Stored data entries
┄┄┄┄┄┄

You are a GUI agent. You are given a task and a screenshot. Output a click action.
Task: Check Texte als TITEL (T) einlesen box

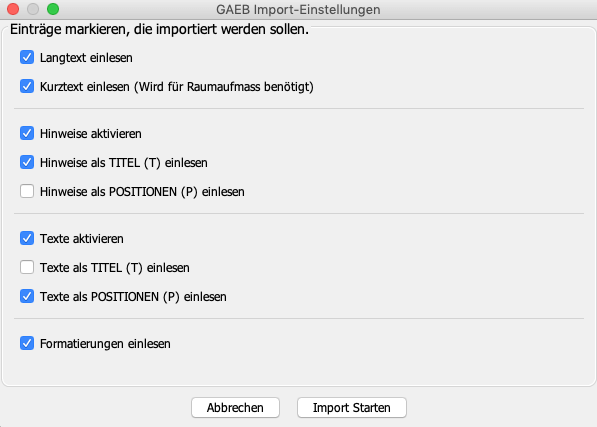click(x=27, y=268)

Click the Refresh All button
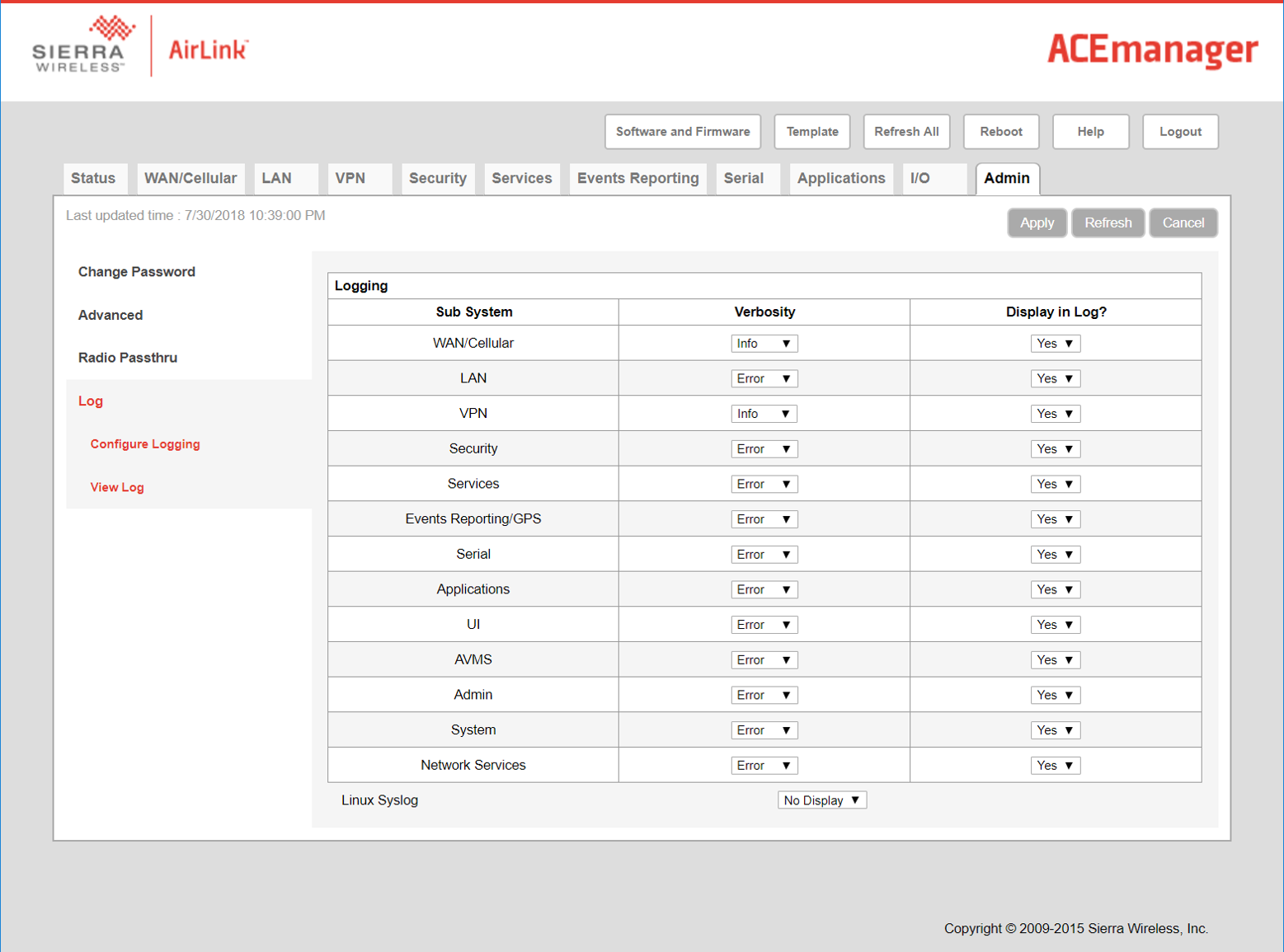click(906, 132)
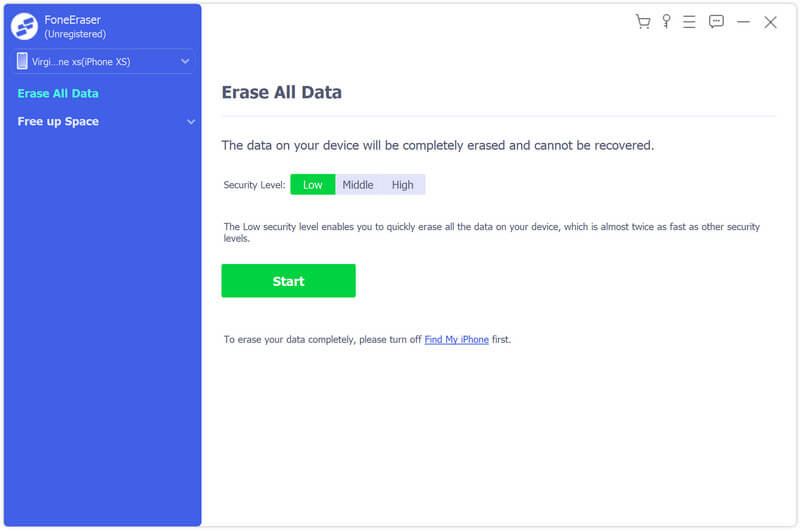Image resolution: width=800 pixels, height=530 pixels.
Task: Select the Low security level
Action: click(312, 185)
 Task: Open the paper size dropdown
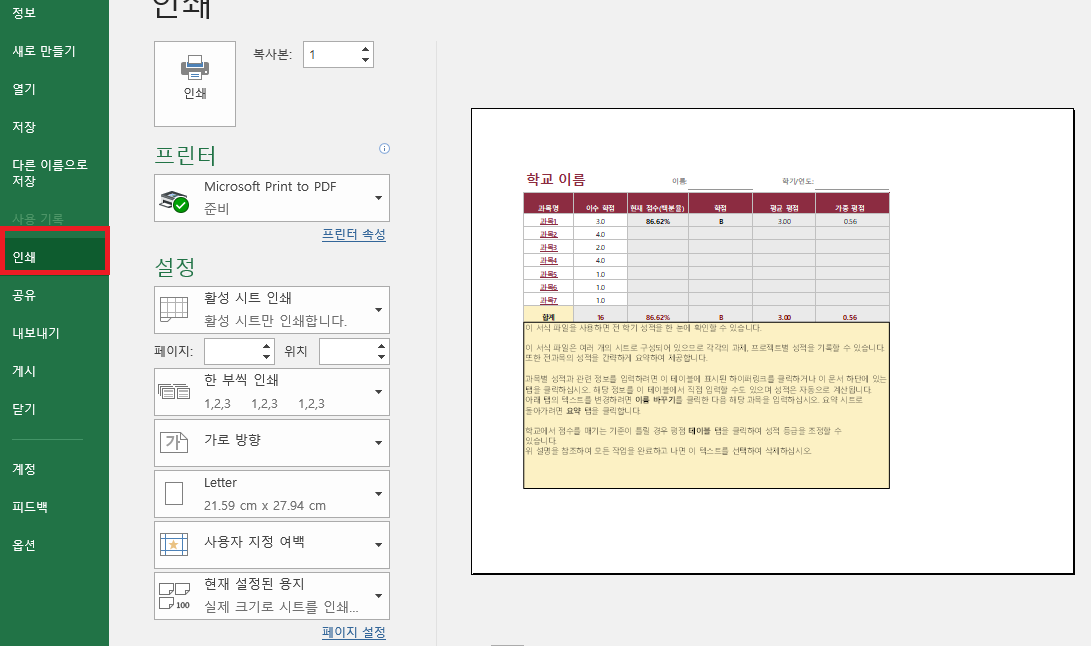tap(378, 493)
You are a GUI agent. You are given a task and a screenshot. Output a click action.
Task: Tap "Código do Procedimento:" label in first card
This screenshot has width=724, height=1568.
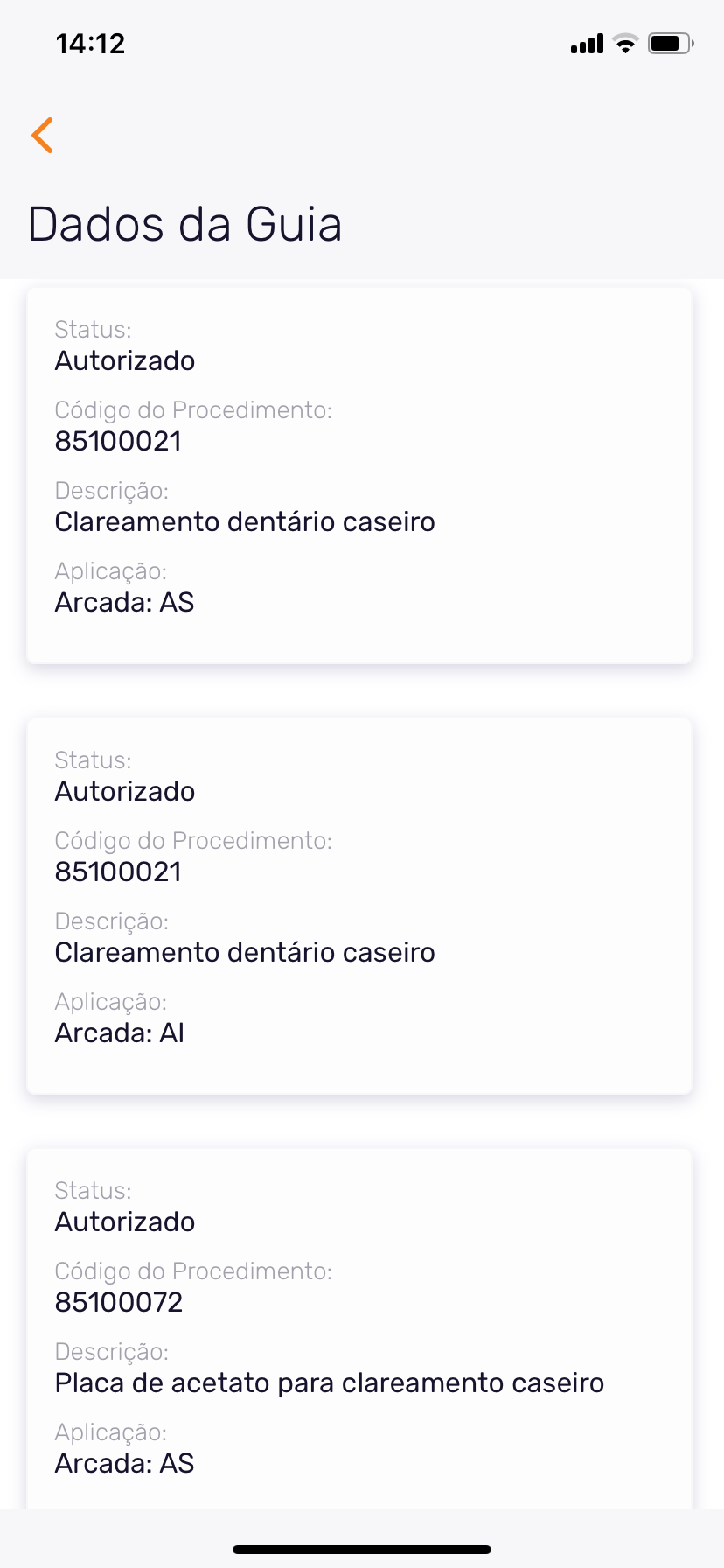(193, 410)
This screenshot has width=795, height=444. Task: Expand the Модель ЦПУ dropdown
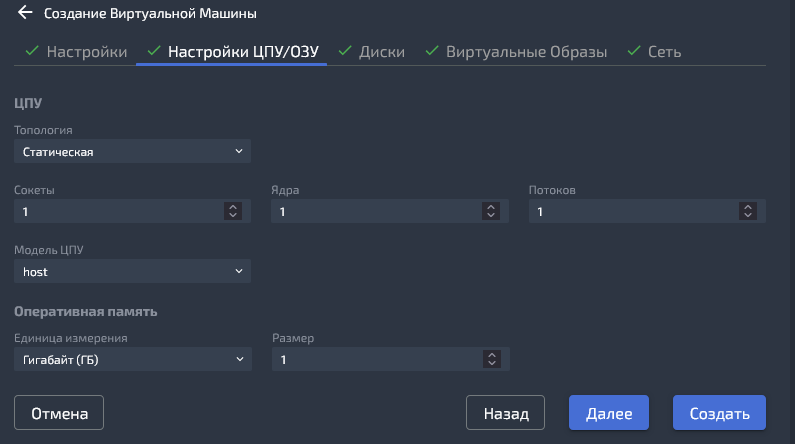(x=132, y=271)

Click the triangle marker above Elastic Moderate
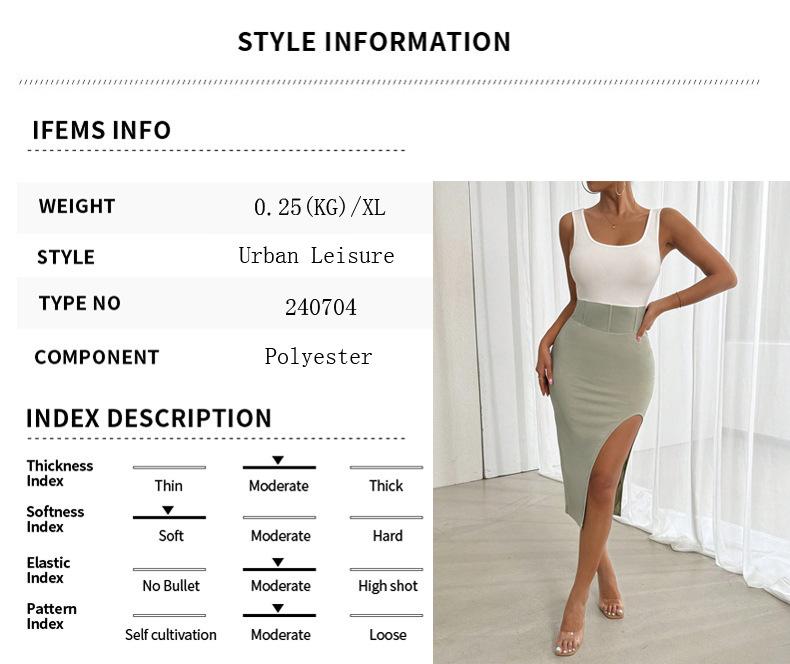point(278,562)
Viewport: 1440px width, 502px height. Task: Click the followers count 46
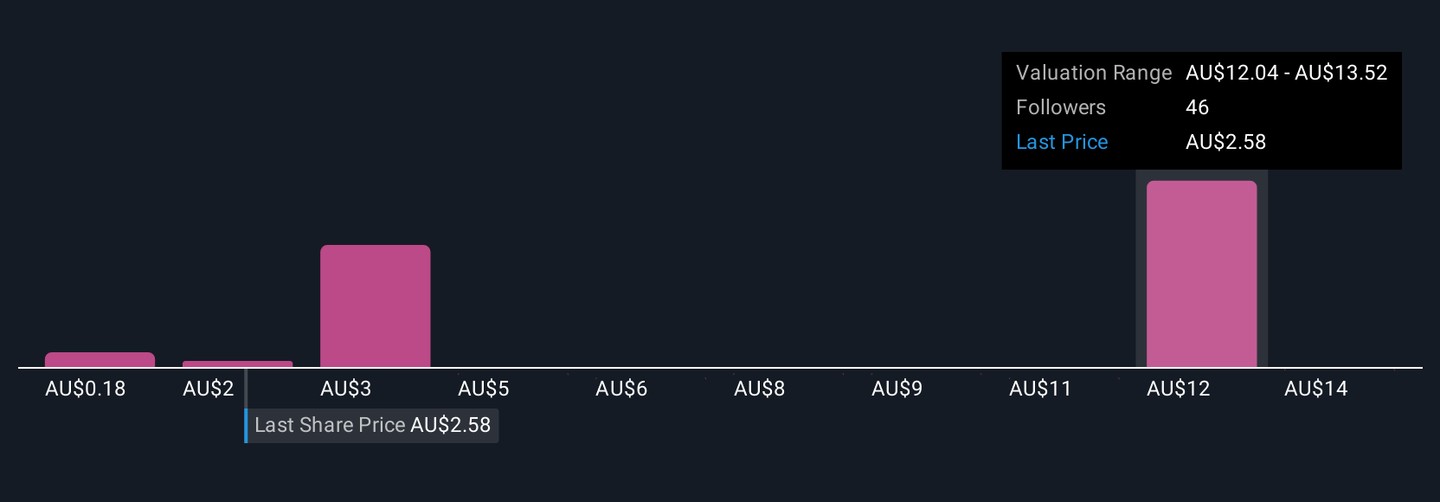(x=1197, y=108)
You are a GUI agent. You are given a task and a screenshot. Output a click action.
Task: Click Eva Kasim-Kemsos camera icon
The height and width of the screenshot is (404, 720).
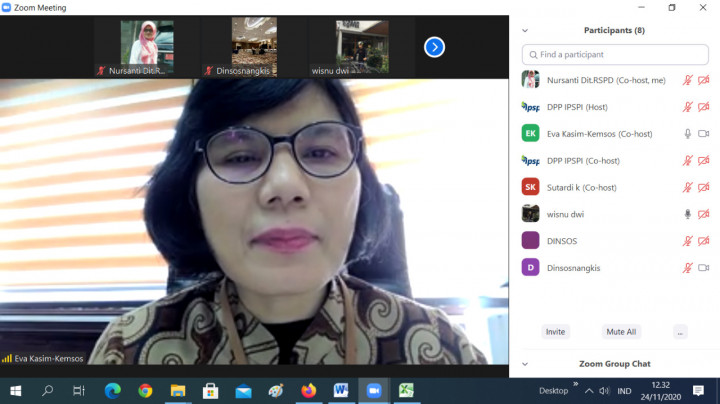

┄┄┄┄┄┄

The records above are to be set down exactly as written, with no images.

* _Written solution_:
You are a GUI agent. You are given a task and a screenshot. Output a click action.
Task: Check Texte als TITEL (T) einlesen box

click(x=27, y=268)

Click the Refresh All button
click(906, 132)
Image resolution: width=800 pixels, height=530 pixels.
Task: Select the Low security level
Action: click(312, 185)
 Task: Open the paper size dropdown
tap(378, 493)
You are a GUI agent. You are given a task and a screenshot. Output a click action.
Task: Tap "Código do Procedimento:" label in first card
This screenshot has width=724, height=1568.
(193, 410)
This screenshot has width=795, height=444. Task: Expand the Модель ЦПУ dropdown
(x=132, y=271)

Click the triangle marker above Elastic Moderate
point(278,562)
Viewport: 1440px width, 502px height. Task: Click the followers count 46
(x=1197, y=108)
You are a GUI agent. You are given a task and a screenshot. Output a click action.
Task: Click Eva Kasim-Kemsos camera icon
The height and width of the screenshot is (404, 720).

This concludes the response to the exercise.